Os destroços foram encontrados a 290 quilômetros ao norte da cidade portuária de Alexandria, segundo o general Mohammed Samir.

As autoridades egípcias encontraram malas, assentos de avião e partes de corpos das vítimas flutuando no mar.

O voo MS804 desapareceu na quarta à noite (18) dos radares entre as ilhas do sul da Grécia e a costa norte do Egito por razões ainda desconhecidas.

Na quinta (19), o vice-presidente da EgypAir, Ahmed Adel, chegou a afirmar que destroços do avião haviam sido encontrados, o que acabou por se revelar falso.
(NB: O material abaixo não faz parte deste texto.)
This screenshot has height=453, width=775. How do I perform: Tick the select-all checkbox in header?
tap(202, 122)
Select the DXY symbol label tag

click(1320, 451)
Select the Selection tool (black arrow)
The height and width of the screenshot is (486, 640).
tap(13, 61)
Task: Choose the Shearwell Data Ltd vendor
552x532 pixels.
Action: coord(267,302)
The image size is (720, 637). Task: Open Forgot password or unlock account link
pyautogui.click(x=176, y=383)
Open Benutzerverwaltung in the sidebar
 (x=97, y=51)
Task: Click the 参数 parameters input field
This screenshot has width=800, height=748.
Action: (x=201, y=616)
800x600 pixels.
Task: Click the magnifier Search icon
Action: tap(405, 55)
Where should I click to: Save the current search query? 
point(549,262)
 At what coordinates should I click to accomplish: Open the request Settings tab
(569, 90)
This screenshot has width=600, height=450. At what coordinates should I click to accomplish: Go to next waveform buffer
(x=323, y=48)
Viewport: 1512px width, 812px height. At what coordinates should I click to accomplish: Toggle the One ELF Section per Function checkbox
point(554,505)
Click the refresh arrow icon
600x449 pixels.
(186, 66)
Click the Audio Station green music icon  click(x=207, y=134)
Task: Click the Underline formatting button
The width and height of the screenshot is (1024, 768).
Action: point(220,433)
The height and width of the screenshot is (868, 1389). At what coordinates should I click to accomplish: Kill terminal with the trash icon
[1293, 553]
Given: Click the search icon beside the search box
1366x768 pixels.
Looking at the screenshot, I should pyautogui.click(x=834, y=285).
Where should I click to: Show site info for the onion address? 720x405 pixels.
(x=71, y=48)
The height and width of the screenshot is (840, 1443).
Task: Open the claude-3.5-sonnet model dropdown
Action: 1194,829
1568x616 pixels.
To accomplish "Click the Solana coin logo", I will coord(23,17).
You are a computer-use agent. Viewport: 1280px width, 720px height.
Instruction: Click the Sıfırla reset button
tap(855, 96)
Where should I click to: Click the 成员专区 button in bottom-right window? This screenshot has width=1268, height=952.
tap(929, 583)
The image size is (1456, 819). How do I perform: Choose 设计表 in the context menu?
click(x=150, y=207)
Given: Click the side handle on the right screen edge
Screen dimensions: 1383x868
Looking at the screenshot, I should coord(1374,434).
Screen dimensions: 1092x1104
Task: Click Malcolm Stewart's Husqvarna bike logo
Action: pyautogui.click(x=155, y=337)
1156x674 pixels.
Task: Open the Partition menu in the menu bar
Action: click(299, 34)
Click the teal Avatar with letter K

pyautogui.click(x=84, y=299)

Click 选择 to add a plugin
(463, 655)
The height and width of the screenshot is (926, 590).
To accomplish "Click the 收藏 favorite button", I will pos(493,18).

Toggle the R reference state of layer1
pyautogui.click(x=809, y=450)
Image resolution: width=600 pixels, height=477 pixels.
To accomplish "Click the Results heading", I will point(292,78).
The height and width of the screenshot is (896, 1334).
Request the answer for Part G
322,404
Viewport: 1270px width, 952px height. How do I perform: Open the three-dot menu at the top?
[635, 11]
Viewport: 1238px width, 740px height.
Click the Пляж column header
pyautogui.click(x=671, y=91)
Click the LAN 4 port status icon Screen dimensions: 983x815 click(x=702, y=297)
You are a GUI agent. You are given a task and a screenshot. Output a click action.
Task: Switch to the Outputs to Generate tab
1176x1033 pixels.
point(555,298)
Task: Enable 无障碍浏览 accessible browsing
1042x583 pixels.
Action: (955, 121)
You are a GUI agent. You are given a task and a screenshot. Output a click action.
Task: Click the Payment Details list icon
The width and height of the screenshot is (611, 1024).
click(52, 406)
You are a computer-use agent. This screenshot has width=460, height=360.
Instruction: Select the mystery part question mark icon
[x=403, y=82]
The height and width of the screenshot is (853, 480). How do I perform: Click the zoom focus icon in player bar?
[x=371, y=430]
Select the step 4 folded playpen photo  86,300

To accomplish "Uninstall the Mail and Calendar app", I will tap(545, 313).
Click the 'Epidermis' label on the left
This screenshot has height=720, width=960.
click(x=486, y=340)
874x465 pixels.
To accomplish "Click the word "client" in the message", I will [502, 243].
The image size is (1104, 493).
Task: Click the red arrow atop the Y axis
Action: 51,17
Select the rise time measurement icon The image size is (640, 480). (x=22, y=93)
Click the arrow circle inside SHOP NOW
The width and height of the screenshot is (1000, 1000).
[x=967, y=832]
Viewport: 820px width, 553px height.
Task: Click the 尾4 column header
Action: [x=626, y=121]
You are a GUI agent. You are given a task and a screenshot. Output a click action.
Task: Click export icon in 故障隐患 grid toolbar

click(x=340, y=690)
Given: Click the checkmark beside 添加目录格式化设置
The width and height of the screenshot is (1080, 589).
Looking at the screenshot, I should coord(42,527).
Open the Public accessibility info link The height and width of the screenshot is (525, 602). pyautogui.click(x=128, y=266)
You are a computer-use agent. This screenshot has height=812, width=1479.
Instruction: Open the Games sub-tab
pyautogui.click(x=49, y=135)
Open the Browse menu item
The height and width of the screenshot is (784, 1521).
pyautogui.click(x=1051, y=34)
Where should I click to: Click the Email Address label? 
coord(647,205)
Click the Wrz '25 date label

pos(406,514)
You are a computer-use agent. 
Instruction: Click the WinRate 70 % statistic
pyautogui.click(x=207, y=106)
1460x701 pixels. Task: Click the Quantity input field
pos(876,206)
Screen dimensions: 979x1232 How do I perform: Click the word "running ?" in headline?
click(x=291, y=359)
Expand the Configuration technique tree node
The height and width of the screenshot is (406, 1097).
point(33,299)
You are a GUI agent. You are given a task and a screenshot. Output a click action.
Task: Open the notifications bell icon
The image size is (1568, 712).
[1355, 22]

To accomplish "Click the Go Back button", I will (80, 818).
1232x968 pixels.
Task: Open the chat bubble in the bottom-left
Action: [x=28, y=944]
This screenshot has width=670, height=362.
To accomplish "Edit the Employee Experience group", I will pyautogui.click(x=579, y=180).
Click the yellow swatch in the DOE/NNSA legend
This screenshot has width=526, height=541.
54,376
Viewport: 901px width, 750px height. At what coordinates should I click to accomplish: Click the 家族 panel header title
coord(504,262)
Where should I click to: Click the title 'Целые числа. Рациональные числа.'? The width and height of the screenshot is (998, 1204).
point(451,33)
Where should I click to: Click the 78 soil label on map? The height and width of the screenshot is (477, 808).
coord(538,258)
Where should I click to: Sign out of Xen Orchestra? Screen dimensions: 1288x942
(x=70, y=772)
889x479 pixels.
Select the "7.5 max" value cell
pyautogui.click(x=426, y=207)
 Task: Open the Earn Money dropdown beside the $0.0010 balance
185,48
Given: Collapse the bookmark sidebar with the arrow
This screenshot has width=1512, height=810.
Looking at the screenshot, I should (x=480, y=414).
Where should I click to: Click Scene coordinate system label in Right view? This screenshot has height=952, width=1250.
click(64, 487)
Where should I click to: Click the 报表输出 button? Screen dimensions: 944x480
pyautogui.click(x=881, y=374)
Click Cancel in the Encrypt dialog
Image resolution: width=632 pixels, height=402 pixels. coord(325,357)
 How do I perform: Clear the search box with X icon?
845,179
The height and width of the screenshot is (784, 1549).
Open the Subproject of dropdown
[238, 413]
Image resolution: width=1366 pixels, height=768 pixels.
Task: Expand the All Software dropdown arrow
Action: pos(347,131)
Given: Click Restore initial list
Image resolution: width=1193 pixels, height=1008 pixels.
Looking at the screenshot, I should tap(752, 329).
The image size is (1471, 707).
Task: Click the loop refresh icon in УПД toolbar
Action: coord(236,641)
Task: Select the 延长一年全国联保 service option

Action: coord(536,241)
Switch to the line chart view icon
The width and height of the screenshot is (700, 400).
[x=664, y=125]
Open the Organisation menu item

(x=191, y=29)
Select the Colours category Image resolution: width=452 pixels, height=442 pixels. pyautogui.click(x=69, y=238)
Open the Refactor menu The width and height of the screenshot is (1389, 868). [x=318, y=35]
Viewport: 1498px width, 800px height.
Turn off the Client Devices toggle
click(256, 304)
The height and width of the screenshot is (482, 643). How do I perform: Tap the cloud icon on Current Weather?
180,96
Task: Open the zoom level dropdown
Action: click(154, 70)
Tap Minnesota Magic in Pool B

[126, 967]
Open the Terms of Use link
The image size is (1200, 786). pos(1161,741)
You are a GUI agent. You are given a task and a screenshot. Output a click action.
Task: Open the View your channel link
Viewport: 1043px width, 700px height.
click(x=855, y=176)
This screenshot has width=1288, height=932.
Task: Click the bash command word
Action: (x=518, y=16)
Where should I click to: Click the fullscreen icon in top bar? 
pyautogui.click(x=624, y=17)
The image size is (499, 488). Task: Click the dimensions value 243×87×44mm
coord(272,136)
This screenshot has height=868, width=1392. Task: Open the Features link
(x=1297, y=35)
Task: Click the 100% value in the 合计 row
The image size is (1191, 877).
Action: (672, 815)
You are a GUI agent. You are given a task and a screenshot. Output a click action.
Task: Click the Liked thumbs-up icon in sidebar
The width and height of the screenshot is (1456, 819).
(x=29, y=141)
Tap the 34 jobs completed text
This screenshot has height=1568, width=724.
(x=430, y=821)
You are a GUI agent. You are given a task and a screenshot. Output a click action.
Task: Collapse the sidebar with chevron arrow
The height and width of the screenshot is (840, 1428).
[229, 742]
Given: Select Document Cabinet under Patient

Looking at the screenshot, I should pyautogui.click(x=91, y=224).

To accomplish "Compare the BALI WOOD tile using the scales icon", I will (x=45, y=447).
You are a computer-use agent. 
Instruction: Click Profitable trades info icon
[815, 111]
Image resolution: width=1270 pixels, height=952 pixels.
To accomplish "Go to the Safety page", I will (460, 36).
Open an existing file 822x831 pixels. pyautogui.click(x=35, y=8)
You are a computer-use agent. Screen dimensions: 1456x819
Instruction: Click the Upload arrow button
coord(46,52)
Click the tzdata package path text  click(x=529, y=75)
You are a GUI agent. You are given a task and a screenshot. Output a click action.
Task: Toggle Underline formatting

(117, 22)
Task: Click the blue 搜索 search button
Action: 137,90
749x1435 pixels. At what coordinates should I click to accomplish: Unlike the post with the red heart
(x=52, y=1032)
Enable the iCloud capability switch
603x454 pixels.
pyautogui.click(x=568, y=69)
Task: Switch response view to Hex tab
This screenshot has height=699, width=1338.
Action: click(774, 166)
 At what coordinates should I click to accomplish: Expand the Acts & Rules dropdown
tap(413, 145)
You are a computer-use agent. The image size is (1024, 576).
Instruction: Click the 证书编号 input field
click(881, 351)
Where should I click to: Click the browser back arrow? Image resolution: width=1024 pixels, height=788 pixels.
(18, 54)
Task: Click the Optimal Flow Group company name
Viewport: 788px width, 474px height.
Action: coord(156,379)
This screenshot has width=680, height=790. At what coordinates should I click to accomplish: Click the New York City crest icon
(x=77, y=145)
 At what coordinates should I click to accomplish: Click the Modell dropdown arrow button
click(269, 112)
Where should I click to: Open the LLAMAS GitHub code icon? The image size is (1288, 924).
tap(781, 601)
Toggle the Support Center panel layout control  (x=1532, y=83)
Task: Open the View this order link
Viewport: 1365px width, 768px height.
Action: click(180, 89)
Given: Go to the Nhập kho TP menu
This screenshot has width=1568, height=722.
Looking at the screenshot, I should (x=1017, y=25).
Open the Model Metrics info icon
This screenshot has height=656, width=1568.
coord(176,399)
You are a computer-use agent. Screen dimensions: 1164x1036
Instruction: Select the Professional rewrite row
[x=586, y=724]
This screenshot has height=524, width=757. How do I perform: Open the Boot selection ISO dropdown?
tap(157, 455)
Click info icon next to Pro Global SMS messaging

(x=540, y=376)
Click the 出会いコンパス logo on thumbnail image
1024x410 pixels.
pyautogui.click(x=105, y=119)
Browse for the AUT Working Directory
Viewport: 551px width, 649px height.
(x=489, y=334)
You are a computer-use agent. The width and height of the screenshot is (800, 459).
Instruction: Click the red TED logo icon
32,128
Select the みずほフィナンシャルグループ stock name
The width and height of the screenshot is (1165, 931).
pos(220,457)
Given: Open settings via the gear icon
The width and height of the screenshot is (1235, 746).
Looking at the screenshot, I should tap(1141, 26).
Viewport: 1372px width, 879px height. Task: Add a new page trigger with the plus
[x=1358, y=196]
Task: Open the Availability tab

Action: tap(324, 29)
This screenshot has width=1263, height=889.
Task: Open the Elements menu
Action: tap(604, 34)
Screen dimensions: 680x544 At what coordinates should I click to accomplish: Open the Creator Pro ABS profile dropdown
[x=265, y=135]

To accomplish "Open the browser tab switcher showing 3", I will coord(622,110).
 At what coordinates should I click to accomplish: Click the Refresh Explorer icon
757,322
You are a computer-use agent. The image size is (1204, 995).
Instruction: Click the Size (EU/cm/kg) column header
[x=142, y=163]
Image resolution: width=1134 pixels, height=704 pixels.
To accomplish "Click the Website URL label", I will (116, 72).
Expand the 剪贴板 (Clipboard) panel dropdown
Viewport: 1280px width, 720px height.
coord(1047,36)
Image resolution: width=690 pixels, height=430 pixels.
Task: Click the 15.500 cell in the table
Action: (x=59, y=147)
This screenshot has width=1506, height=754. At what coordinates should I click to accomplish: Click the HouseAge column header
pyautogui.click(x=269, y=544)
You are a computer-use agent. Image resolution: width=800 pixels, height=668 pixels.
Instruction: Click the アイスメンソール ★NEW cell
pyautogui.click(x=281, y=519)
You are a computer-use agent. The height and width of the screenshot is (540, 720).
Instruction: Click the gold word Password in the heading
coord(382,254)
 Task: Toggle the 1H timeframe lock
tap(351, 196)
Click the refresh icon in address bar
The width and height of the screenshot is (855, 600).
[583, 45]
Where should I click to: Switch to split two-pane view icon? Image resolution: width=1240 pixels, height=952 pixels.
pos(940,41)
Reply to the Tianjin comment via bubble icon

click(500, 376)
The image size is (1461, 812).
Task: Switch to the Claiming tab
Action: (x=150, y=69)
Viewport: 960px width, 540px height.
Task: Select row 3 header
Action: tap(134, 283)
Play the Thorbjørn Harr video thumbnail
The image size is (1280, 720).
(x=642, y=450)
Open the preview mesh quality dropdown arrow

Segundo Adel, as equipes de busca perceberam que os destroços não eram do Airbus quando se aproximaram deles no mar Mediterrâneo.

No mesmo dia, o presidente egípcio Abdel Fatah al-Sisi determinou a intensificação das operações de busca.

A Agência Espacial Europeia (ESA, na sigla em inglês) diz que um de seus satélites detectou um possível vazamento de óleo de 2 km de extensão na mesma área do Mediterrâneo onde o avião desapareceu, a cerca de 40 km a sudeste da última localização conhecida do voo (coordenadas de 33 32' N / 29 13' L).

A ESA fez a ressalva de que não há garantias de que a mancha de óleo seja do Airbus A320.

Causas Desconhecidas

Nesta sexta (20), o ministro das Relações Exteriores da França, Jean-Marc Ayrault, afirmou que não há "a menor indicação" sobre as causas da queda do avião da EgyptAir.

A declaração foi feito um dia depois de o ministro da Aviação Civil do Egito, Sherif Fathi, ter afirmado ser "mais forte" a possibilidade de um ataque terrorista do que de um acidente aéreo.

No entanto, nenhuma organização terrorista até o momento reivindicou a responsabilidade pelo desastre.

De acordo com o ministro da Defesa da Grécia, Panos Kammenos, o voo fez movimentos bruscos e teve perda repentina de altitude pouco antes de desaparecer dos radares, logo depois de ter entrado entre 16 e 24 km dentro da área de controle aéreo sob responsabilidade egípcia, com altitude de 37 mil pés (11.277 metros).

"Ele virou 90 graus à esquerda, então 360 graus à direita, caiu de 38 mil pés (11.582 metros) para 15 mil pés (4.572 metros) e então desapareceu a 10 mil pés (3.048 metros)", disse Kammenos.

Com base nessas informações, John Goglia, ex-membro da Comissão de Segurança de Transporte Nacional dos EUA, afirmou que uma bomba, mais do que uma falha estrutural ou mecânica, pode ter causado a queda.

"Considerando o fato de que [o piloto] fez esses movimentos bruscos sem enviar nenhum pedido de ajuda indicaria, para mim, que algo catastrófico aconteceu."